SINOSSI: Antonio è solo a Milano con il suo bambino, Pietro, affetto da una grave malattia. Sono giunti al nord per cercare uno spiraglio di salvezza. Jaber, quindici anni, vive a Milano con un gruppo di connazionali: è migrato in Europa da poco, in fuga dal Nordafrica e dagli scontri della primavera araba. L’ospedale è una città nella città dove entrambi sono costretti a sostare. Antonio per guarire Pietro, Jaber per assistere il suo amico Youssef. La malattia è l’occasione per un incontro fra due anime sole e impaurite, due “corpi estranei” alle prese con il dolore.

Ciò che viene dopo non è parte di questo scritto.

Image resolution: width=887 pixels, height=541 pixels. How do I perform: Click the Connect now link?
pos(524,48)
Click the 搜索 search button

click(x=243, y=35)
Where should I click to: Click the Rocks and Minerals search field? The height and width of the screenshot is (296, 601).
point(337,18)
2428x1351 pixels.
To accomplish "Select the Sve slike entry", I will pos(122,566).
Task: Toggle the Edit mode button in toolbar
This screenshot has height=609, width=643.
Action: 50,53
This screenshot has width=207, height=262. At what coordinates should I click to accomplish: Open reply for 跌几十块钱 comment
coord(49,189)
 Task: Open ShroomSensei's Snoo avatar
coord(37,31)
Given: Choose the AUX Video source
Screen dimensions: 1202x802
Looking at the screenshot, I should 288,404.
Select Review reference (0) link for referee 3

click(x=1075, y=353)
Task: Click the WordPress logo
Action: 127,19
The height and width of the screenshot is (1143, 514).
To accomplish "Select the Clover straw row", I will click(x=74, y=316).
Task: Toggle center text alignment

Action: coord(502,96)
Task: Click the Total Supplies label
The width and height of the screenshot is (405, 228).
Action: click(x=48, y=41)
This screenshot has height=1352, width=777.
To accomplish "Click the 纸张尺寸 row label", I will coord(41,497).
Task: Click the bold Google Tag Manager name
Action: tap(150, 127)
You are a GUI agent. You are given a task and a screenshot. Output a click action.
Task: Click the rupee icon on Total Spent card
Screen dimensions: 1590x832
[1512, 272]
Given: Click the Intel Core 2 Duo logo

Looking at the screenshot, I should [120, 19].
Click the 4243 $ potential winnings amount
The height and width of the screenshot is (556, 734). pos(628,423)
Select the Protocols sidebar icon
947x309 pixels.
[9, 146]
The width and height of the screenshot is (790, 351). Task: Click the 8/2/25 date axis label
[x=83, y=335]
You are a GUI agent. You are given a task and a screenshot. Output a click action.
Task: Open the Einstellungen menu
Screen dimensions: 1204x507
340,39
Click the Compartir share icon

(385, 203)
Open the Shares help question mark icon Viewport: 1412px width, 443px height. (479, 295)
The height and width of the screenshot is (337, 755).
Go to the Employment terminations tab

NOTE DI REGIA:  Come raccontare la malattia di un bambino e il dolore di un padre? Con quali immagini? Ecco le prime domande che mi sono posto scrivendo I corpi estranei, come sempre insieme a mia moglie Giuditta Tarantelli, cosceneggiatrice e co-produttrice dei miei film. Siamo partiti da due parole chiave: dignità e pudore. La dignità di Antonio, eroe silenzioso, lontano dalla famiglia per proteggere suo figlio; quella di Jaber, poco più che un ragazzino, che si muove quasi sempre nel buio, come fosse a guardia del corpo, ancora vivo, del suo amico Youssef; e quella di tutti gli uomini e le donne che lottano per la sopravvivenza, propria o dei propri cari, nella corsia dell’ospedale come tra i bancali di un mercato notturno. Il pudore, poi: quello che in fase di scrittura desideravamo appartenesse ai nostri personaggi, e con cui poi ho voluto raccontarli, come fossero protagonisti di un documentario, per tutelare i loro corpi, i loro sentimenti, i loro rapporti, quando si scrutano, si odiano, si aiutano o stanno fermi ad aspettare nella speranza che qualcosa, attorno a loro, possa cambiare.